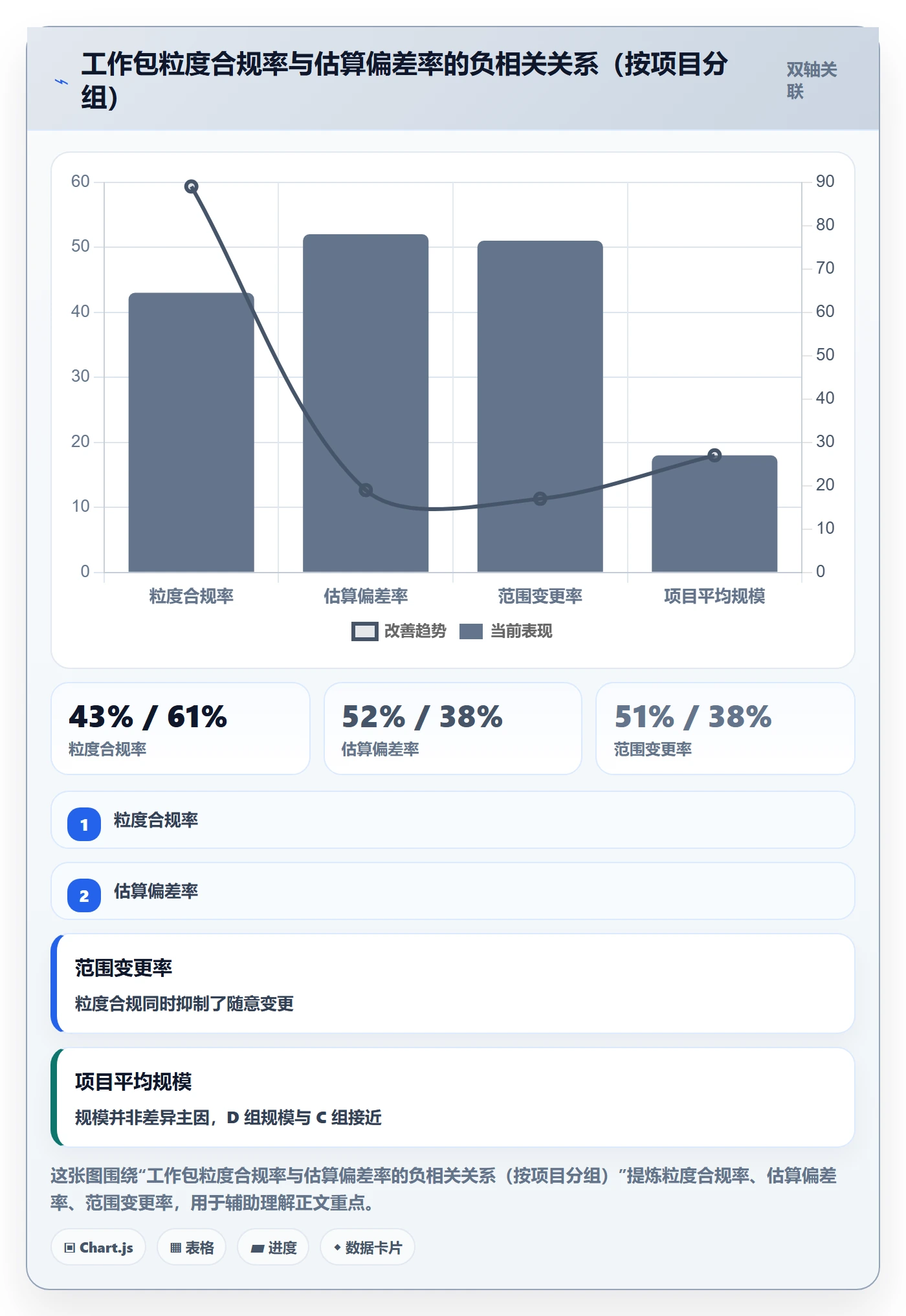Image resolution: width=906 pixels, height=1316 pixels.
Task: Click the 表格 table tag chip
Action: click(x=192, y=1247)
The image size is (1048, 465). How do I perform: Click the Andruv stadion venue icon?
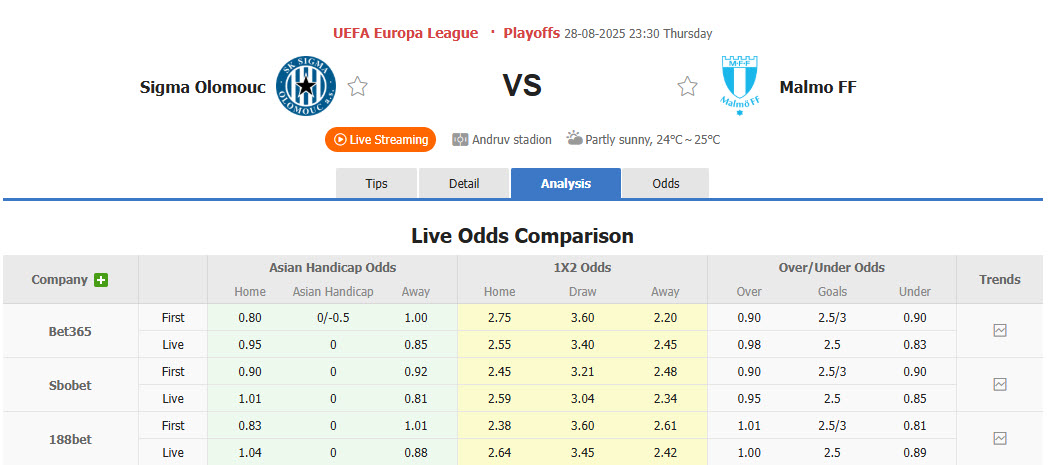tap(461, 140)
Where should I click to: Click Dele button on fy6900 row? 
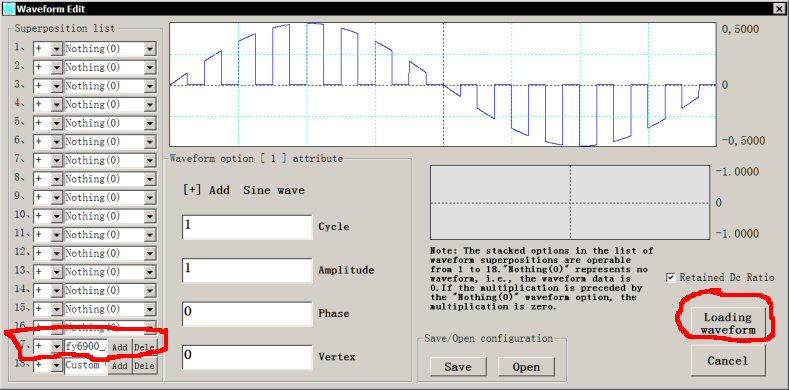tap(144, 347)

━━━

## WORK TASK:
Please return only the lines from the one holding "The image size" through the end of the data, both ends included; do not copy any pictures.

## SOLUTION TO THE PROBLEM:
The image size is (1048, 465). How do I perform: Click the Andruv stadion venue icon?
tap(461, 140)
Where should I click to: Click Dele button on fy6900 row? 
tap(144, 347)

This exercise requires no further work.